The Future of Freedom

The biggest current challenge, Herrera says, is facilitating change that will let the town grow “instead of staying exactly where we are.” She understands how important it is to preserve what is precious in a town's history and identity, but believes what's precious can be preserved without turning a blind eye to the advantages of change. “If you don't adapt, make an effort to grow, you're going to lose out financially, economically. I think for any community, that's the struggle. How an we make ourselves more compelling to visitors? How can we encourage more families to move to this area, making us grow?

She envisions a town that draws the eye and attention of drivers who would otherwise simply pass through the town to the bridge. “We need to draw the eye to what's around us. We have some signs that have gone up,” and she was surprised to learn that family who'd visited before had no idea the town had some of the cool things the signs point out, like the museum or the original sheriff's office.

Now, with signs, people are actually inviting passersby or brief visitors to come in and explore the town, and not just pass it by in favor of exploring the caves.

“The museum is one of a kind,” she said. “We have a lot of history here. It's amazing, some of the stuff that's been preserved, and with the archaeology dig on the side of it too!

“We (at the town board) have lots of neat ideas, and yet we have so many complaints. You want to move forward, but others just want to keep us right where we are. Who's going to replace that third generation rancher? A lot of the kids aren't staying. Their careers take them somewhere else. Old-timers – how will we replace them in the future?”

Irreplaceable Freedom: That Hometown Feeling

Fourteen years ago, the Herreras were living in Woodward. “This is when Woodward was really booming. Our kids were coming up into the middle school age group, and we decided we wanted to be outside of Woodward.”

“We sold our house overnight, it was listed and we had a buyer the next day. We closed on the house in not even a month.” But then they had trouble finding a home – really, any kind of home – outside of Woodward because of the high demand for homes.

One day, she got a nudge in a different direction.

“I was driving my grandmother to Oklahoma City for a doctor's appointment and her grandmother was looking through a listing of homes for sale. “She said, 'Oh, my God, there's a house for sale in Freedom and it looks great!'

From her time in Freedom as a kid, “what I remember being best about Freedom was everybody was always willing to help you achieve, whether they knew you or not,” she said.

“My husband was working over by Camp Houston, and so I called him and said 'Would you look at it?' He found somebody at the gas station who told him to go ask at the bank for it, and they gave him the key so he could go into the house and look at it. He called me back and said 'You're going to love it. It has a fireplace, three bedrooms, two baths, and gas for a gas stove.' Everything I required. We closed on the house and I didn't even see it until we signed the paperwork!” she said, laughing.

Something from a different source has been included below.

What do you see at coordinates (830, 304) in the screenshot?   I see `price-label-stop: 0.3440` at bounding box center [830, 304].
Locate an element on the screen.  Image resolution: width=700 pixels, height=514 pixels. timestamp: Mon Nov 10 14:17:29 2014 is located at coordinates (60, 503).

Her husband “was so impressed with how they treated him, from just asking where the house was, to meeting the guys at the bank, and their trust in just handing him the key to go see the house .... he just loved it,” she said. “It's that hometown feeling that you get. From not knowing everybody in the community to them taking care of you – assistance to someone who's had a fire or suffered a loss or been unfortunate somehow. Our community rallies around its own, and it's what brought us back.

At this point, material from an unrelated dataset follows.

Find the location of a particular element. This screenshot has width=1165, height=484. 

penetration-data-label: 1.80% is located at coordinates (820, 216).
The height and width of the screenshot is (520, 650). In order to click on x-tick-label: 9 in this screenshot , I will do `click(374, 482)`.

“I'm forever grateful. God gives you signs and I always think of it: my grandmother saw that newspaper, and we had not even thought about Freedom. Usually there's no home, and no land for sale.

“But since (moving to Freedom) we've had the best time, the best neighbors. We couldn't ask for anyone to love us and accept us more. We had family come from Dallas last week, and they thought going to the gas station was the coolest thing, that they could walk there and to the local park and not be afraid of being outside. It's that environment that inspires others to accept us. You can't duplicate it anywhere else.”